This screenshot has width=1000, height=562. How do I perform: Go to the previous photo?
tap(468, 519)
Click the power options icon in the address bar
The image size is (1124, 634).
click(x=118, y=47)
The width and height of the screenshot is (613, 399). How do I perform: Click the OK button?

........

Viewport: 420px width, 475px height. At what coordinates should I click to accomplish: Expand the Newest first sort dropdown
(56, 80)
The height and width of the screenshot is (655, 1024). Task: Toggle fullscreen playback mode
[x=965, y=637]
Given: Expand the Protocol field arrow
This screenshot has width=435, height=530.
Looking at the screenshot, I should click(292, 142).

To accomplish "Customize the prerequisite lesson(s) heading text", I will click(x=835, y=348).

........

▸ **WORK ORDER**:
Using the data above, transcribe the lines that run from the line with "This screenshot has width=1000, height=562." to the line with "The width and", both ends kept, and output nothing else.

▸ **TASK OUTPUT**:
This screenshot has width=1000, height=562. How do I perform: Go to the previous photo?
tap(468, 519)
Click the power options icon in the address bar
The image size is (1124, 634).
click(x=118, y=47)
The width and height of the screenshot is (613, 399). How do I perform: Click the OK button?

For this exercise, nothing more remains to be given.